**Text passage**.
※

San Antonio • Golden State coach Mark Jackson insisted the Warriors’ historic collapse in the opener of the Western Conference semifinals would only help his team’s growth.
The young Warriors took a big step in their development Wednesday night, withstanding another furious rally by the San Antonio Spurs for a 100-91 victory to even their series at one game apiece and snap a 30-game skid in the Alamo City.
Klay Thompson had a career-high 34 points and 14 rebounds, and Stephen Curry added 22 points for Golden State, which had not won in San Antonio since Feb. 14, 1997. None of the losses was as painful as the one Monday.
"I truly believe the trials and tribulations are transportation for where you’re going," Jackson said. "Game 1 made us better. We didn’t panic. We made plays. That’s a heck of a basketball team that’s extremely well-coached and has no quit in them. We don’t have any quit in us, either. The bottom line is we made the plays we needed to make."
Tim Duncan scored 23 points and Tony Parker added 20 for San Antonio, which had won five straight in the postseason. Manu Ginobili had 12 points and Kawhi Leonard had 11 points and 12 rebounds.

※

**Data records**.
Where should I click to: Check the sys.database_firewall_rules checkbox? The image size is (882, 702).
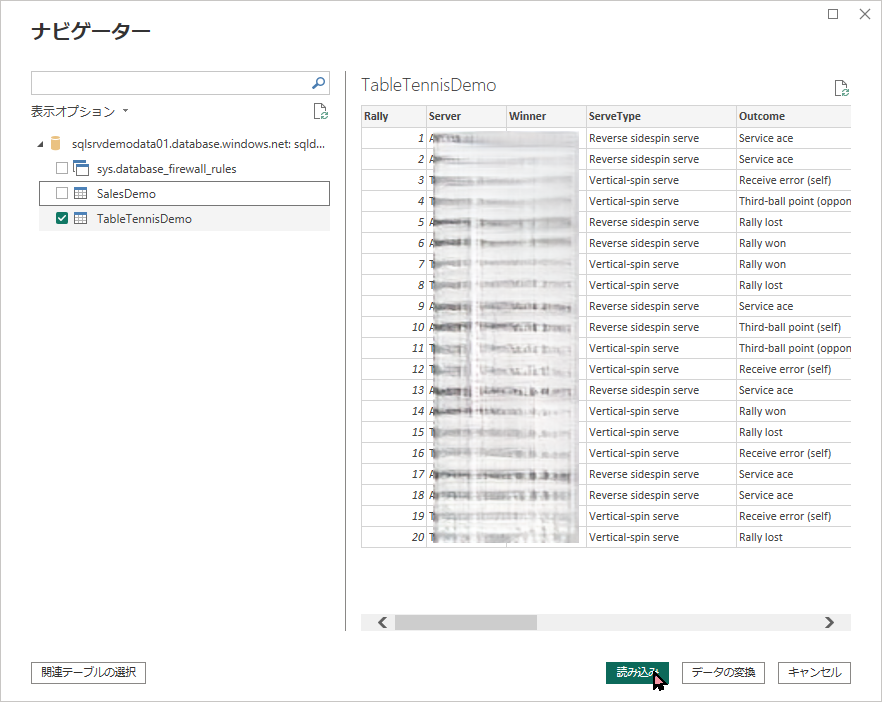pyautogui.click(x=62, y=168)
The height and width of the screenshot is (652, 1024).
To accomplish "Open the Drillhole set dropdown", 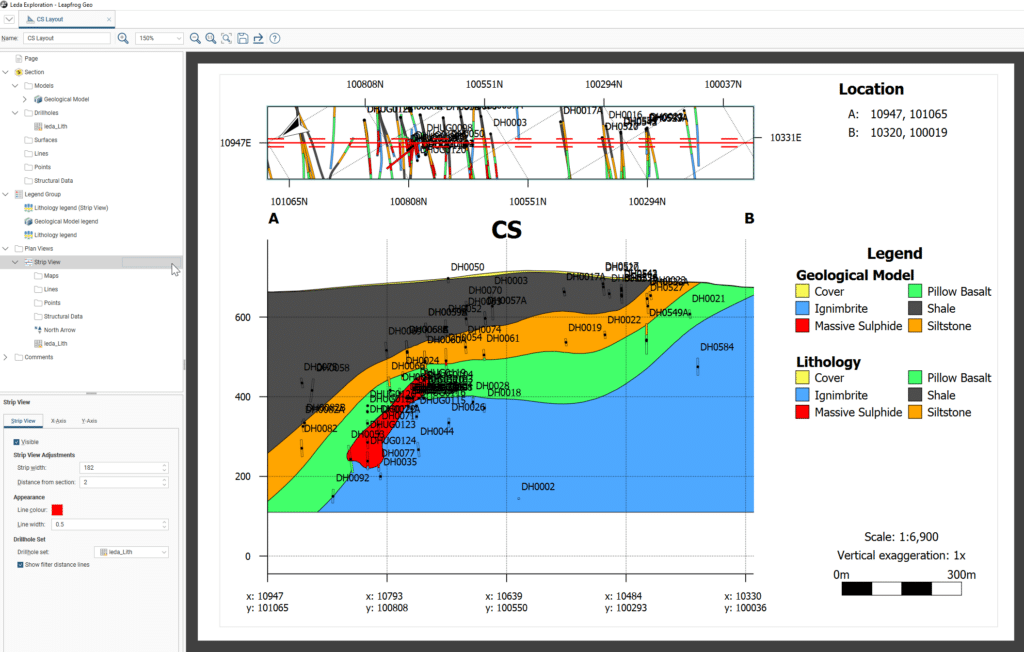I will pyautogui.click(x=130, y=551).
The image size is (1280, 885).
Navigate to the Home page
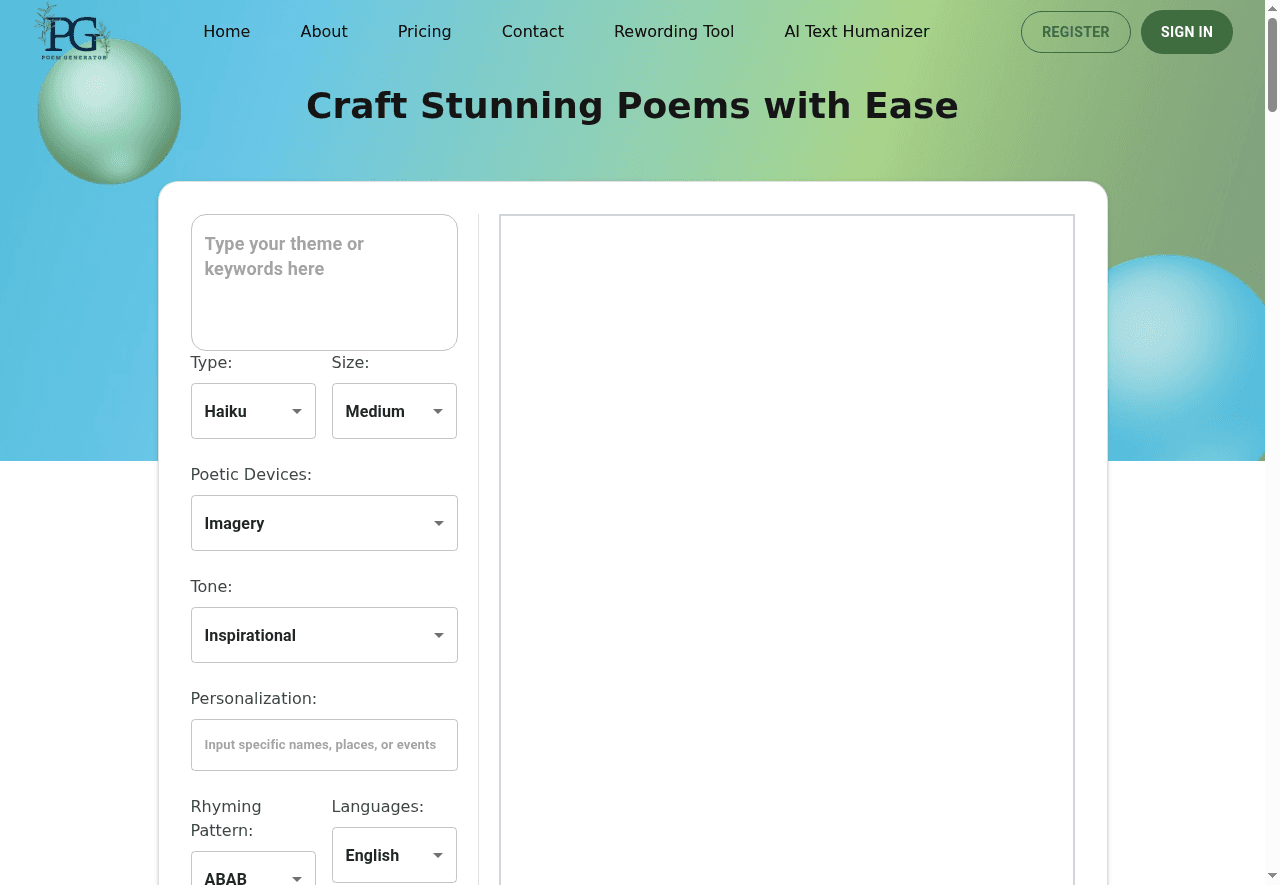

※

**Problems to solve**.
A - Does each statement agree with the game report? Answer yes or no for each, and quote the deciding words of the report. (i) Klay Thompson scored a career-high 34 points. (ii) Before this game, Golden State had last won in San Antonio in 2001. (iii) The Spurs had won five straight games in the postseason.
B - Reproduce the game report word for word from "Klay Thompson had" up to and including "and 12 rebounds.".
The listing has no connection to the game report.

**Outputs in order**.
A -
(i) Yes: "Klay Thompson had a career-high 34 points and 14 rebounds"
(ii) No: "which had not won in San Antonio since Feb. 14, 1997"
(iii) Yes: "for San Antonio, which had won five straight in the postseason"

B -
Klay Thompson had a career-high 34 points and 14 rebounds, and Stephen Curry added 22 points for Golden State, which had not won in San Antonio since Feb. 14, 1997. None of the losses was as painful as the one Monday.
"I truly believe the trials and tribulations are transportation for where you’re going," Jackson said. "Game 1 made us better. We didn’t panic. We made plays. That’s a heck of a basketball team that’s extremely well-coached and has no quit in them. We don’t have any quit in us, either. The bottom line is we made the plays we needed to make."
Tim Duncan scored 23 points and Tony Parker added 20 for San Antonio, which had won five straight in the postseason. Manu Ginobili had 12 points and Kawhi Leonard had 11 points and 12 rebounds.